To help its members filter through the noise, IMC created a request-for-proposal program to see how the various platforms stack up, while also working to ensure its members have a sufficient understanding of IoT to evaluate various offerings. “If you don’t know what IoT is, how can you create an RFP for it?” Hosain said. “You evaluate the vendors not just for pure connectivity, which is easy, but for the solution, the analytics, the platform, the data and device management, etc.” IMC also offers RFP templates and a process to validate the vendors that score well in its IoT RFPs.

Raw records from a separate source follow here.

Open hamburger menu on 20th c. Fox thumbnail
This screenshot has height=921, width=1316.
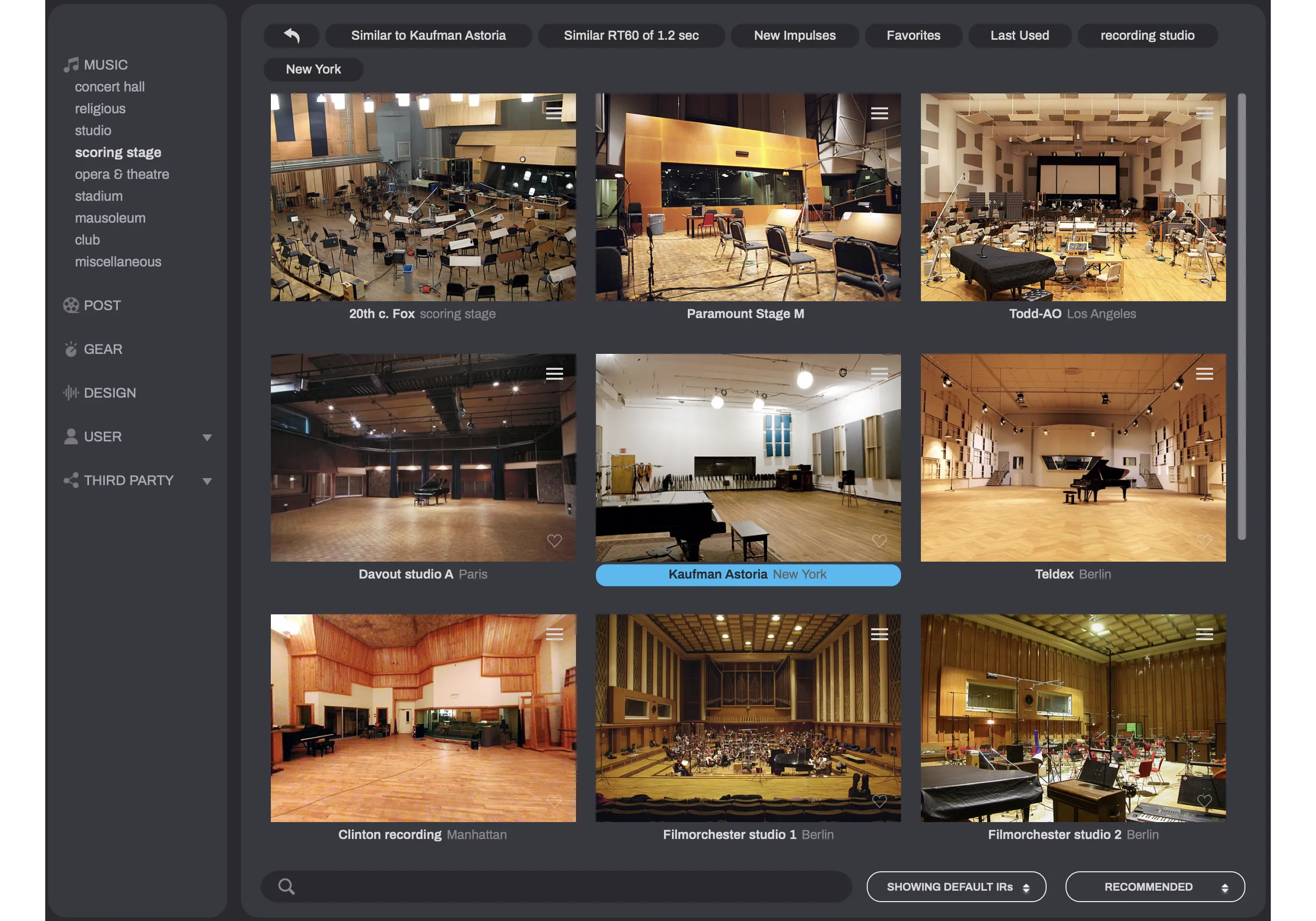(x=554, y=113)
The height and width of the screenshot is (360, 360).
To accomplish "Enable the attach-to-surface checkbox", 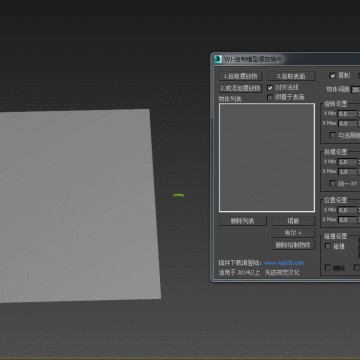I will tap(270, 97).
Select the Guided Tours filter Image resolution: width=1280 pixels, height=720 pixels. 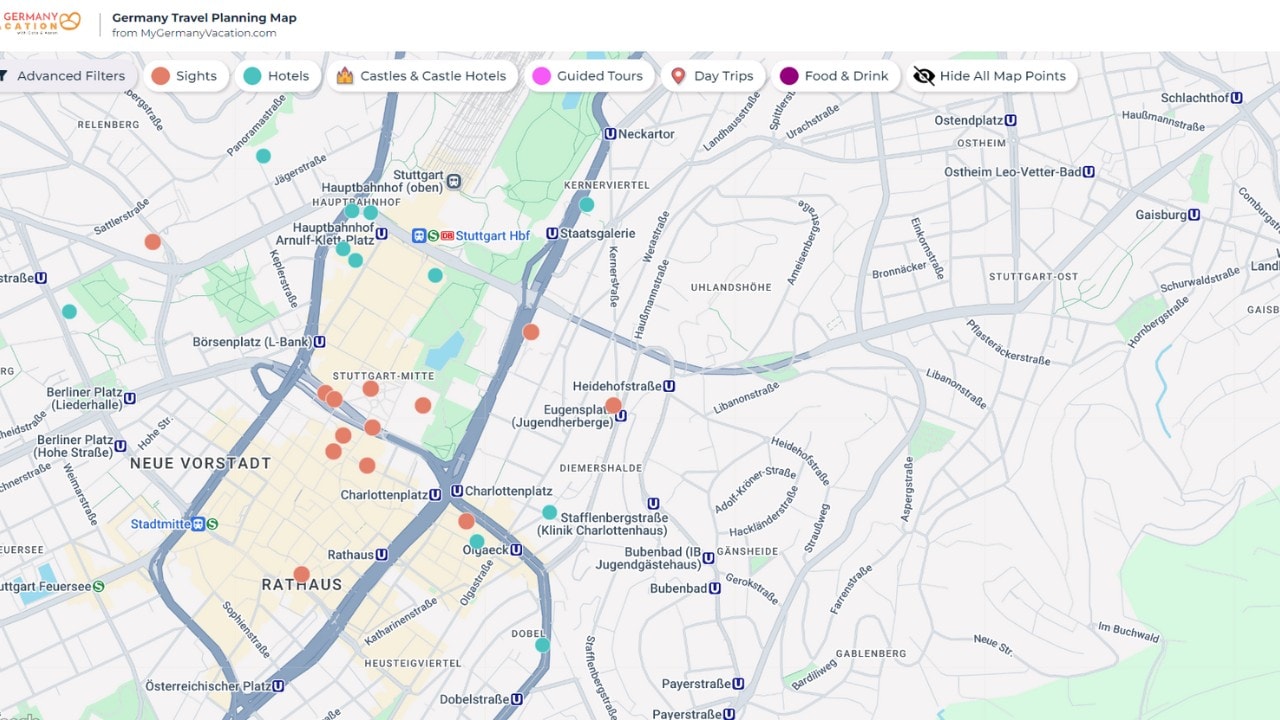point(588,76)
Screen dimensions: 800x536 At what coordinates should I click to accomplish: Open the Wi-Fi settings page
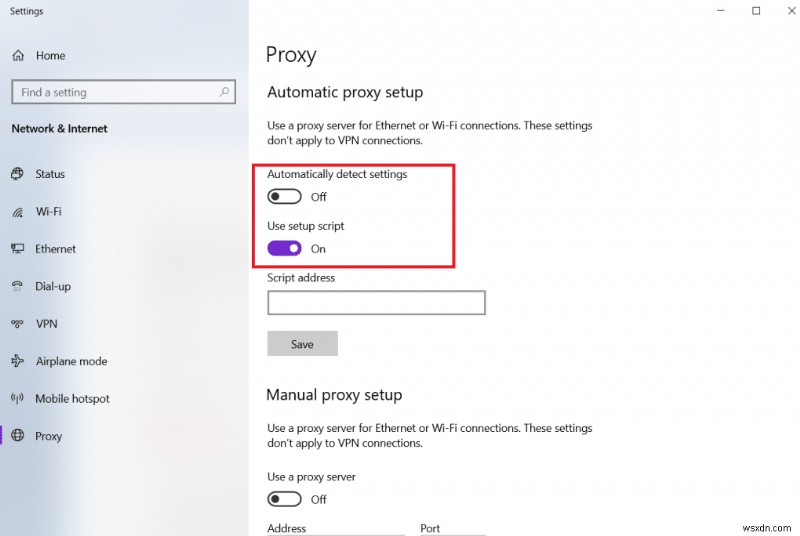(x=48, y=212)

Hosain also says the IMC can help preempt a regulatory-induced slowdown of IoT deployment by educating government officials about issues raised by the Internet of Things. “Governments around the world are waking up to what the issues in IoT and M2M might be all about, and they are thinking about the ways they need to regulate IoT markets,” Hosain explained. “We want to make sure that new regulations make sense,” he said, helping politicians understand the consequences of unclear or overreaching regulation. “It is going to be an evolution over the next few years,” Hosain explained. “I doubt the U.S. will come up with any regulation or legislation this year, but certainly they are working actively on what it takes to get there.”
One of Hosain’s concerns is that a number of lobbyists and politicians lack a substantial understanding of topics such as cybersecurity. “They can make generic statements about security and privacy, but until [they understand these topics in more detail], legislation is going to be slow,” he said.